_EXERCISE A:_
Reproduce the lines of the records verbatim, from the line containing "The image size is (2524, 897)." through the line containing "Image resolution: width=563", both included.

_PASSAGE TO READ:_
--------------------------------

Bill had not been a complete unknown to me before then. A top criminal trial attorney both sharp and jovial, he was on TV all the time. I liked that he was a trial lawyer interested in high-profile cases and, just as important, I liked that he used to own racehorses himself. He really understood the inner workings of the track and the legal responsibilities of the various parties involved.

Bill and I agreed that I shouldn't start by filing a lawsuit but, rather, that he work to force the necessary repairs to the track to stop the maiming and, in addition, arrange a settlement for the loss of Baby. We assumed a settlement would be easy to reach. The evidence on what happened to Baby was so strong.

To this day I don't know what Bill did to get things moving so fast. If someone smoked in a shedrow, the Racing Commission didn't hesitate to fine the person fifty dollars. But enforcing rules that would cost the track money—that it had not wanted to do.

By 10
A.M.
on the day of the hearing, the room was packed. I didn't expect it to be jammed, but even the press was there. I wore a simple black dress with a black jacket—the same outfit I wear today when giving speeches about racing as a slaughter pipeline.

“I'm going to be busy,” Bill said to me when he found me in the crowded hearing room. “I've got to talk to a lot of different people. But I'm here.”

I couldn't wait to be called to give my testimony after all those months of trying to get the attention of the racing commissioner. I had my written statement and all my other exhibits in order—minutes of board meetings, copies of letters to the commission going all the way back to May, my own horse's veterinary records to show he was sound, and my continually growing list of horses who had died on the track.

But hours passed as I and everyone else sat there, waiting for the hearing to start. Private meetings kept taking place in various small offices—I'd see Bill go in one room with the racing commissioner and some of his deputies, then exit that space and go into another with the owners of the track.

--------------------------------

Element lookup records
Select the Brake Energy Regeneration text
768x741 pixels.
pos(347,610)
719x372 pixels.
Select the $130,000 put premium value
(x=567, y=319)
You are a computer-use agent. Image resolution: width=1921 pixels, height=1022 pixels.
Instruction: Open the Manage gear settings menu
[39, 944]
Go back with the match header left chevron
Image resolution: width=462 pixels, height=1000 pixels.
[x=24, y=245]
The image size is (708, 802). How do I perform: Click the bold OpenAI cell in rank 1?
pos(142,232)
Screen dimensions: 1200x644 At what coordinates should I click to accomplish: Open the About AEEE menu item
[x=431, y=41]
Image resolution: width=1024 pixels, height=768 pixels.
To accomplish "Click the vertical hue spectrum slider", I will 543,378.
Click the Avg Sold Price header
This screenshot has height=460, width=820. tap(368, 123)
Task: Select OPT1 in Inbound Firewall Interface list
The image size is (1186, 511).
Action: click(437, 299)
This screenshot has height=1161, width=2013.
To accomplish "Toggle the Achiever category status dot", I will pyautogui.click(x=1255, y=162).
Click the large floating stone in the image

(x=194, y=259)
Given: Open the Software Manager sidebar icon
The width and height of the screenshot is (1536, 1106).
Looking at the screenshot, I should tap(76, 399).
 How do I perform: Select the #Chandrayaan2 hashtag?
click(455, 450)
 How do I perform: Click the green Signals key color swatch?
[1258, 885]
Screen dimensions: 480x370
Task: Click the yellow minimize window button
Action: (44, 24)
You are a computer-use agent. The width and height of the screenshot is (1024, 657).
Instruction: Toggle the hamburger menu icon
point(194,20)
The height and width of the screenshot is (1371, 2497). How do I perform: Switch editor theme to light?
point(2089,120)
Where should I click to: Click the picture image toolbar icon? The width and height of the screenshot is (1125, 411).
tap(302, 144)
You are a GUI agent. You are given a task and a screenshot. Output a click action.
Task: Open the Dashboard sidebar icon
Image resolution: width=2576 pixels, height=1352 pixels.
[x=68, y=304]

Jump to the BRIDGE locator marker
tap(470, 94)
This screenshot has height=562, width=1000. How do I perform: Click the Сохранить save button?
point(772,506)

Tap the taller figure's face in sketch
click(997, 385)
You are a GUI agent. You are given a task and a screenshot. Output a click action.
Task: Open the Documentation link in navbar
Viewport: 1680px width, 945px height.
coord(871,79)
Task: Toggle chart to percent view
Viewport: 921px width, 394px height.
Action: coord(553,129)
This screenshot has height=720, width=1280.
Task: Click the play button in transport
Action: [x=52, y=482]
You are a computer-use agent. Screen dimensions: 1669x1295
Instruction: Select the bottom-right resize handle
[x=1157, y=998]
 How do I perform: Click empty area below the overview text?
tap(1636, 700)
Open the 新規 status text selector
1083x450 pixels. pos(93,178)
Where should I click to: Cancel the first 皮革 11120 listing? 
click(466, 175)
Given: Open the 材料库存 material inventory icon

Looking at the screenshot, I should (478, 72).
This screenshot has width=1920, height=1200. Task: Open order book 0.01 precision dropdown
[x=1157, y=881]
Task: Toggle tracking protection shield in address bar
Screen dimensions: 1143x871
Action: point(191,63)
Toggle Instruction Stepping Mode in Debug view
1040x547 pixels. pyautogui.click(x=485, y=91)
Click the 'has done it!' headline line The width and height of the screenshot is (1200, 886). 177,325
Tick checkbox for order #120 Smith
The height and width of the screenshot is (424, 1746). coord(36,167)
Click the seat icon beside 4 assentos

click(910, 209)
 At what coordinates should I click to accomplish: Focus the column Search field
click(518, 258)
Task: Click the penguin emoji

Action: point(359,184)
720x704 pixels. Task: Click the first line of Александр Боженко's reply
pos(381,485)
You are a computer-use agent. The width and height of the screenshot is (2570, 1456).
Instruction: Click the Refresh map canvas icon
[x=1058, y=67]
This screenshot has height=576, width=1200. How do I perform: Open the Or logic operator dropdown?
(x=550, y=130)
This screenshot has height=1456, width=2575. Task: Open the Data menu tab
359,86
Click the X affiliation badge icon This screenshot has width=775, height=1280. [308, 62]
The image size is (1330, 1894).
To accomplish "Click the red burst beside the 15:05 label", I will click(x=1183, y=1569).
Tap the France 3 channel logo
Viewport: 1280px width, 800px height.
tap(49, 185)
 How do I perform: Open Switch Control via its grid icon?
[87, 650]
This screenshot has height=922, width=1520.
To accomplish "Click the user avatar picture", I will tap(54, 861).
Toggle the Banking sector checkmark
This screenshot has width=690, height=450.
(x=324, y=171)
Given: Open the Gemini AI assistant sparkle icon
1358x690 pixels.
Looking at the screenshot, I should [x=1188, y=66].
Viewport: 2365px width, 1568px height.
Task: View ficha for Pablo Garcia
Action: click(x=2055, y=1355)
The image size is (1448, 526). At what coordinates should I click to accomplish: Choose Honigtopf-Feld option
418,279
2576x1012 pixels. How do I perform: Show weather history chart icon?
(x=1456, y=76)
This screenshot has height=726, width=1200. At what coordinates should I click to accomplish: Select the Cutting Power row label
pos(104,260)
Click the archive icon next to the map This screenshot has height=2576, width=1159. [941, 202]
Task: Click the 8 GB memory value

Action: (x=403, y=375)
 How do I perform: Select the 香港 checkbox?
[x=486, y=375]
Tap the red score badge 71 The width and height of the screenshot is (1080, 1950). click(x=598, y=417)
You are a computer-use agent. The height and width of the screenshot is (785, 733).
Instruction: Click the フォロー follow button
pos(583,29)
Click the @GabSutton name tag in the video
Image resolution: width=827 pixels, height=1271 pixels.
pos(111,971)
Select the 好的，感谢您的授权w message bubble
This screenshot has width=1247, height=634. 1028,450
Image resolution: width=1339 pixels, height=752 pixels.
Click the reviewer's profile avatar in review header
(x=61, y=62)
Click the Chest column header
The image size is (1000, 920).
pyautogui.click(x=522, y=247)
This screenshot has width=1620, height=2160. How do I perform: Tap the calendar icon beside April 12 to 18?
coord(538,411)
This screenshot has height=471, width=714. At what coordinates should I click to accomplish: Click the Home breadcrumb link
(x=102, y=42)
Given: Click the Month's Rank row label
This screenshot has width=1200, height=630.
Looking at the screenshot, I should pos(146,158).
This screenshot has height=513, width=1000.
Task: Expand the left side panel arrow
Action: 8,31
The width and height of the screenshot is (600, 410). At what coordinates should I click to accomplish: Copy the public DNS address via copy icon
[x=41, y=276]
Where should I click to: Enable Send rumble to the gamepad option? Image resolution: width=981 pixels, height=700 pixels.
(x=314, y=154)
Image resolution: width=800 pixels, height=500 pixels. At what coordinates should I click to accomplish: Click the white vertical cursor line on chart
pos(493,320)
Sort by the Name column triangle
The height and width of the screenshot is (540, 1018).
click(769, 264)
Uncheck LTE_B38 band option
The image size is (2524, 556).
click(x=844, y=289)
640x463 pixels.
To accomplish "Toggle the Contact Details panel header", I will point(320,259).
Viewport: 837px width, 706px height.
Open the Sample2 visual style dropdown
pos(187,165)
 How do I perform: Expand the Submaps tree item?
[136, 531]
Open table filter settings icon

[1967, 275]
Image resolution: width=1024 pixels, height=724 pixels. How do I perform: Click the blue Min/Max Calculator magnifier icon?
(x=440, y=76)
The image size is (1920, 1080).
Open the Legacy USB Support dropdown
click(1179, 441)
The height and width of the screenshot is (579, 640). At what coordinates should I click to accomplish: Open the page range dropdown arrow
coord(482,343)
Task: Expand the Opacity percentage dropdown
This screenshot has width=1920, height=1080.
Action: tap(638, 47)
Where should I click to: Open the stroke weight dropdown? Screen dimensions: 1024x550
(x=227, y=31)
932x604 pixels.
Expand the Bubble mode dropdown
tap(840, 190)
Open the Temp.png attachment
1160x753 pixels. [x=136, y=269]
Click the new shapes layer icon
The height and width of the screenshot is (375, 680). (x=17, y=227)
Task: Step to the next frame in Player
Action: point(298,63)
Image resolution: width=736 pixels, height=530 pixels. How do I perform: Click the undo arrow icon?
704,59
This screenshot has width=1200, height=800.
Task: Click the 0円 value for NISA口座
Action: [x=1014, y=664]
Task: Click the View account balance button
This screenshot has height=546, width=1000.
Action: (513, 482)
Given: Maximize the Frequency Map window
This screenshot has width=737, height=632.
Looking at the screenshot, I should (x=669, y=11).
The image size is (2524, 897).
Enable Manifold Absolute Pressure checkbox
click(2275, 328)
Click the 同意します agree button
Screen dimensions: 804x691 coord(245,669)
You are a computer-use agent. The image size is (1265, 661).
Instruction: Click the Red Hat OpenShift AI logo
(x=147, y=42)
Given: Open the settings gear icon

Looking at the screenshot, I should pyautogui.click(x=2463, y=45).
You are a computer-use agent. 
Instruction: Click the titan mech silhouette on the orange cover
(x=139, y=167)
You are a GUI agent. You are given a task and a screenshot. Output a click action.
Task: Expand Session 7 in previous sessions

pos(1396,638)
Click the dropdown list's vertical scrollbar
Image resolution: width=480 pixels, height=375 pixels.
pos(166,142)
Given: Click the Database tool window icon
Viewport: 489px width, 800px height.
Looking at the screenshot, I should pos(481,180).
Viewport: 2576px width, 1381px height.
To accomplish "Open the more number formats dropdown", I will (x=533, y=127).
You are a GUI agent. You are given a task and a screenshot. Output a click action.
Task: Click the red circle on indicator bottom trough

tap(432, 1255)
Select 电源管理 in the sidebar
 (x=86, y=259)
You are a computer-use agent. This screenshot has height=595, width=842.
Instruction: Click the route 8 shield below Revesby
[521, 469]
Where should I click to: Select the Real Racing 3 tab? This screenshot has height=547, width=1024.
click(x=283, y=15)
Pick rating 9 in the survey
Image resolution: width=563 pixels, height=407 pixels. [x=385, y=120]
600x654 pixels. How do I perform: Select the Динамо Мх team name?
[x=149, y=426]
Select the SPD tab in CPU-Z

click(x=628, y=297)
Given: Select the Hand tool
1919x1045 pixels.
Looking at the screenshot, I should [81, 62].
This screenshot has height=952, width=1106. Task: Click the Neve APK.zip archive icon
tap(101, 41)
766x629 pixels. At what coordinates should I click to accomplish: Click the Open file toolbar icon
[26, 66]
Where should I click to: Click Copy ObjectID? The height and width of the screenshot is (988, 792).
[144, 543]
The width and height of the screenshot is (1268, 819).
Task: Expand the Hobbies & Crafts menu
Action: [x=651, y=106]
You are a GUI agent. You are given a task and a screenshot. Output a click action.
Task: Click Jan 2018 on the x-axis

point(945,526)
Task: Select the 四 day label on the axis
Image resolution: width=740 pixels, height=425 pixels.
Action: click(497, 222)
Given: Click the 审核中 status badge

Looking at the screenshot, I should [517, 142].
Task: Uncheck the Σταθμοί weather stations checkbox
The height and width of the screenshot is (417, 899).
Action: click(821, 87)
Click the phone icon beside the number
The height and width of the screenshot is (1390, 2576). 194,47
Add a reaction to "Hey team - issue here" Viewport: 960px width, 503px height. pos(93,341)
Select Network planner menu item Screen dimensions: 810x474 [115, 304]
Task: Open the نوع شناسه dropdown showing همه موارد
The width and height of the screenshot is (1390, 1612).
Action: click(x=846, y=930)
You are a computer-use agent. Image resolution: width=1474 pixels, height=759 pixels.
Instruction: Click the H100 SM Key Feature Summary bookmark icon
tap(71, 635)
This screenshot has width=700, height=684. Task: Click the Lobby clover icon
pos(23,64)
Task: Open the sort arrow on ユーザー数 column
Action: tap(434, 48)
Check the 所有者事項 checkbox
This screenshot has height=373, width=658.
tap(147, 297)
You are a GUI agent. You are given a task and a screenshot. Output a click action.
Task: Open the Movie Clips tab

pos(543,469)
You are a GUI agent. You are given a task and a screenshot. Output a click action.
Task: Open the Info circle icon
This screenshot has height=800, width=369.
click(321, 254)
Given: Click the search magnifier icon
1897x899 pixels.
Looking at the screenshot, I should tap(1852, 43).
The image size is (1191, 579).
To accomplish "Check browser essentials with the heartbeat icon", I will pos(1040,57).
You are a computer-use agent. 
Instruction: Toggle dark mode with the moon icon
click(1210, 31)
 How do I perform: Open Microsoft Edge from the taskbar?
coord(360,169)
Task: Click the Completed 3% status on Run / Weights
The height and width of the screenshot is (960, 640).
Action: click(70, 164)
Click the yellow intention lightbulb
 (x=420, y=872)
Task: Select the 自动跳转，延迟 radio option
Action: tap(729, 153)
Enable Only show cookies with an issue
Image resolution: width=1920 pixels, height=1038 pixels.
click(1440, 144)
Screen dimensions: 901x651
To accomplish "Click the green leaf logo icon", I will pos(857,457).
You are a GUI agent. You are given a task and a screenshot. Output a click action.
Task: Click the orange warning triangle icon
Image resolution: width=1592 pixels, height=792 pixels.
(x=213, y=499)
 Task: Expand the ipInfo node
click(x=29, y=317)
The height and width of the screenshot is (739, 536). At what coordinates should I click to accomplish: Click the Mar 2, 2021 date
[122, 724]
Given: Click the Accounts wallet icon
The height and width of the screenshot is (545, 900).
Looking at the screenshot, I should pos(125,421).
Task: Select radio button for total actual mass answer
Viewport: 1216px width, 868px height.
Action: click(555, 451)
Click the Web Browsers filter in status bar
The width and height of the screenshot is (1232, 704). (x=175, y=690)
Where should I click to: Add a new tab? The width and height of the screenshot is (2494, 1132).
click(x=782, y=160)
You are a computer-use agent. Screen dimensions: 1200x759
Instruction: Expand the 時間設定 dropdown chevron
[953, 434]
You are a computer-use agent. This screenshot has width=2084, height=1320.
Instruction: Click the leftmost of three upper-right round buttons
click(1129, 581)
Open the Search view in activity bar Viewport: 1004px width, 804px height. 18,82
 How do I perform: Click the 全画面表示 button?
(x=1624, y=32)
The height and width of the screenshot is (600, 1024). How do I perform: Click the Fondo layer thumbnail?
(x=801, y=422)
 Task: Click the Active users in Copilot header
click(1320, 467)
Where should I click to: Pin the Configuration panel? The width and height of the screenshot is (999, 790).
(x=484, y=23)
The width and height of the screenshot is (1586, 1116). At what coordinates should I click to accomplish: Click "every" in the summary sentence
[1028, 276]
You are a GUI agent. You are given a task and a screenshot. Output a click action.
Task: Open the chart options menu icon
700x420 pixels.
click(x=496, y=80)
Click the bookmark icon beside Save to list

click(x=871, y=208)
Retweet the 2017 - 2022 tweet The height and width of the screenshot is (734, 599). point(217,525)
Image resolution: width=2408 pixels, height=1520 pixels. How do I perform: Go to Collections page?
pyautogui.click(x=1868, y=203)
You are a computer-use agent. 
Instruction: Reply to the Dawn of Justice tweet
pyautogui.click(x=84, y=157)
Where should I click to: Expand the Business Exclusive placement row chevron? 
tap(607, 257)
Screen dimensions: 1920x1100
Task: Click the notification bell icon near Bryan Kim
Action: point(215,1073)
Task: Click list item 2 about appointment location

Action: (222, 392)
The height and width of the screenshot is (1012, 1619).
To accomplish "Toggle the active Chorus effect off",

--------------------------------

_EXERCISE B:_
Carry on the account of the racing commission hearing from its final sentence.

_EXERCISE RESULT A:_
The image size is (2524, 897).
Enable Manifold Absolute Pressure checkbox
click(2275, 328)
Click the 同意します agree button
Screen dimensions: 804x691 coord(245,669)
You are a computer-use agent. The image size is (1265, 661).
Instruction: Click the Red Hat OpenShift AI logo
(x=147, y=42)
Given: Open the settings gear icon

Looking at the screenshot, I should pyautogui.click(x=2463, y=45).
You are a computer-use agent. 
Instruction: Click the titan mech silhouette on the orange cover
(x=139, y=167)
You are a GUI agent. You are given a task and a screenshot. Output a click action.
Task: Expand Session 7 in previous sessions

pos(1396,638)
Click the dropdown list's vertical scrollbar
Image resolution: width=480 pixels, height=375 pixels.
pos(166,142)
Given: Click the Database tool window icon
Viewport: 489px width, 800px height.
Looking at the screenshot, I should pos(481,180).
Viewport: 2576px width, 1381px height.
To accomplish "Open the more number formats dropdown", I will (x=533, y=127).
You are a GUI agent. You are given a task and a screenshot. Output a click action.
Task: Click the red circle on indicator bottom trough

tap(432, 1255)
Select 电源管理 in the sidebar
 (x=86, y=259)
You are a computer-use agent. This screenshot has height=595, width=842.
Instruction: Click the route 8 shield below Revesby
[521, 469]
Where should I click to: Select the Real Racing 3 tab? This screenshot has height=547, width=1024.
click(x=283, y=15)
Pick rating 9 in the survey
Image resolution: width=563 pixels, height=407 pixels. [x=385, y=120]

_EXERCISE RESULT B:_
Finally, there was an announcement that there would not be a hearing after all. The track had agreed to begin the repairs recommended by its own expert from Belmont, the one who had said the fixes would cost almost $600,000. Beginning as soon as possible, weather permitting, they would start the first of two phases: completely rebuilding the limestone base—not patching it but rebuilding it. They'd also add the necessary soft cushion. The work would be done from the rail all the way to forty-five feet out, which would be wide enough since we never had eighteen to twenty horses in a race, like the Kentucky Derby does. At most we'd have eight to ten, sometimes twelve.

Phase II, the repair of the track at the two starting gate shoots—short areas on which the horses must run when they break from the gate in order to enter the oval of the racecourse—would take place later in the year.

We won! I couldn't believe it. Just like that, the track was going to be fixed. It was too late for Baby and all the other horses that had died throughout the season, but at least going forward things would be different. I couldn't wait to call John to let him know that my doggedness had paid off. I couldn't wait to come home and tell the horses. For once I'd be going to the barn with good news instead of just misery that Baby wasn't there.

Mostly I wanted to tell Scarlett. She was my direct link to Baby, even more than Sissy. Although, unlike Sissy, she was only his half sister, she had lived at the track with him, raced with him, trained with him, traveled to Florida with him.

I also knew she'd be leaving again soon, right after Christmas, in fact. I had signed her up for eventing, and she'd be boarded and trained at a facility twenty minutes away, in Ann Arbor.

It was not an easy decision. I loved having her near me, just enjoying herself in the pasture, enjoying being a horse. I also loved watching Scarlett and Sissy play together now that Sissy was big enough to be let out into the pasture with a barn mate other than her mother. Scarlett was still a young horse, only four, not even an adult yet, and had lots of young-horse energy, whereas Beauty and Pumpkin were old by then and didn't want to tear across the pasture with a weanling. Pat was not going to play tag, either.

Scarlett and Sissy would roll in the snow, get up and shake, then run together, their heels kicking in the air. It was beautiful to watch, if bittersweet. Here was a still-growing replica of the adult-size Baby cavorting with Scarlett, just as he had. The bonding between them was almost as intimate, as tender. It was a time-warped re-creation of what I remembered so well about Baby and Scarlett, one in which Scarlett had aged but Baby was still only months old.

Does Scarlett know this is Baby's sister, I wondered, in addition to being her own half sister through Pat? Does she recognize something about Sissy's scent? Or was I superimposing all this on the scene because of my missing Baby so much?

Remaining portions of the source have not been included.